The aim of this paper is to present a brief overview of digital phenotyping and to outline its possible application to forecast risk for suicidal ideation (SI) or attempts (SA) over time in adolescents. Specifically, suicide risk forecasting might be an illustrative example of how digital phenotyping can be applied in research and clinical practice.
A huge amount of digital data can be used to differentiate or quantify phenotypes, namely cognitive functioning, behavioral and sleep patterns, physical mobility, speech production, social interactions, and many more (Onnela, 2021). This information can be collected with different modalities, ranging from implicit monitoring, thanks to the adoption of different types of sensors, to an explicit collection of data via patient-reported outcomes (Sequeira et al., 2019). The combination of these two sources yields an impressive quantity of valuable information to characterize social behavior and develop the individual’s digital phenotype (Barrigon et al., 2019).

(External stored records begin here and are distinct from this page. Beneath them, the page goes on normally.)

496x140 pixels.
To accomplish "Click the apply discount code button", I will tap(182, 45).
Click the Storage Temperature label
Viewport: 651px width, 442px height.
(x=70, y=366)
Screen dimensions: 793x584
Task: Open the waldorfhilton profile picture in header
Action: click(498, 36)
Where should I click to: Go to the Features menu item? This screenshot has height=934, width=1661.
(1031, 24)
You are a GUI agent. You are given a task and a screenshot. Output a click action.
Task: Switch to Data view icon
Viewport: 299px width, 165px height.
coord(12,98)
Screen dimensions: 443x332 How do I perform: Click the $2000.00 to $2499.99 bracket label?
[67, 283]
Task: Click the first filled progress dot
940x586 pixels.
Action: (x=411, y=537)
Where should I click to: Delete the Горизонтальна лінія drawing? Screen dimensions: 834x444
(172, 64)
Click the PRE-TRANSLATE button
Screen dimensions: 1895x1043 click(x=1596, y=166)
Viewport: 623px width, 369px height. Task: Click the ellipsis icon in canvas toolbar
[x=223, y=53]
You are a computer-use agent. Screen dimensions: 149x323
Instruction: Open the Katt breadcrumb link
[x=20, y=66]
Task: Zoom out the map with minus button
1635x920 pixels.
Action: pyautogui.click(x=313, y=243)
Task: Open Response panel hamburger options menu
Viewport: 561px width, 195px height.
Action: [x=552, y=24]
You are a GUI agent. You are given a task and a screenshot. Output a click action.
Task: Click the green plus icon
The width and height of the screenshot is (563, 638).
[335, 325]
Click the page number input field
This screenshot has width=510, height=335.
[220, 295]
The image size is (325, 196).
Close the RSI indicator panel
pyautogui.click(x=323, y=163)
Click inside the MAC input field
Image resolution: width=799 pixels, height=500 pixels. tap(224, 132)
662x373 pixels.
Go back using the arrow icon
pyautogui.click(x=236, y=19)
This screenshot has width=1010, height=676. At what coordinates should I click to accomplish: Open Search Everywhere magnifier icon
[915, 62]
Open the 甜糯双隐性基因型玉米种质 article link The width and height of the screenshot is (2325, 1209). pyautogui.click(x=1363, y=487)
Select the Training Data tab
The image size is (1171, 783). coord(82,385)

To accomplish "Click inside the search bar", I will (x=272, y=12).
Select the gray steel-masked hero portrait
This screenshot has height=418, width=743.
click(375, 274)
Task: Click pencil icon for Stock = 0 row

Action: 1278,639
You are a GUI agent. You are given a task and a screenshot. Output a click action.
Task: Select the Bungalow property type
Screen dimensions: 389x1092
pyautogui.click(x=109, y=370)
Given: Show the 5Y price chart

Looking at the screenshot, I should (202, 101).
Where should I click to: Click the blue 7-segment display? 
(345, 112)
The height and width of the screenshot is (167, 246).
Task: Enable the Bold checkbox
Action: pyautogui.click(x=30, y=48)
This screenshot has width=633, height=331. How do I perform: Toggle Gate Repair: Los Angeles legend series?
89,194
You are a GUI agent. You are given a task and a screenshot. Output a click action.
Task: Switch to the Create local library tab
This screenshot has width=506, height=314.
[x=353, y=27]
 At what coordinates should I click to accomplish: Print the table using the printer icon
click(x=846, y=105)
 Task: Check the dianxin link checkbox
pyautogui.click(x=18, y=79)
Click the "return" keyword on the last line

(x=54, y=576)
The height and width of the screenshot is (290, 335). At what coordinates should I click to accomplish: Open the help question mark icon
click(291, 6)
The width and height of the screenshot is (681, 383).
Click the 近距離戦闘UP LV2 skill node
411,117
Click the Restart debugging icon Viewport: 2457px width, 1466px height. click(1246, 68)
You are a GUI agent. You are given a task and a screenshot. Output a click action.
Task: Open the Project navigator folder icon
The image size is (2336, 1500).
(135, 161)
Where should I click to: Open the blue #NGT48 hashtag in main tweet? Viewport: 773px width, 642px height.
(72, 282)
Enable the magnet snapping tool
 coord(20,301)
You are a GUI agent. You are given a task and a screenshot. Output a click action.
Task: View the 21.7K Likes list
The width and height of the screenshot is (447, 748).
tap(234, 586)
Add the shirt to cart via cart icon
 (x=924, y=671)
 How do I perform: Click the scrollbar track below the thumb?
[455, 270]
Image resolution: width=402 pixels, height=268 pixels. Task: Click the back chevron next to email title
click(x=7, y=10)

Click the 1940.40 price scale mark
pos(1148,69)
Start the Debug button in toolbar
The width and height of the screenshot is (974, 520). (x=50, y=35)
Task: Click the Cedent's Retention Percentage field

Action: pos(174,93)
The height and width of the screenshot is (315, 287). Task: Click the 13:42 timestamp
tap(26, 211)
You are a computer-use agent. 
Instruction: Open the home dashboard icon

Data in digital phenotyping are usually divided into active (i.e., data generated by active participation, such as filling out a survey or a self-report questionnaire) and passive (i.e., data that are collected without actively involving the participant) data (Onnela, 2021). A more recent definition of digital phenotyping data (Birk and Samuel, 2022) suggests a further distinction of digital data: sensor data generated by sensors built into smartphones (e.g., Bluetooth and GPS to capture temperature, speed, distance, location), activity data generated by the individual’s activity on their digital devices (e.g., messages, screen activity logs, calls) including also self-report and questionnaires (e.g., Ecological momentary assessment and diary studies), and social media data generated by posts on social media (e.g., language used and timing of posts on Facebook, Twitter, Instagram etc.).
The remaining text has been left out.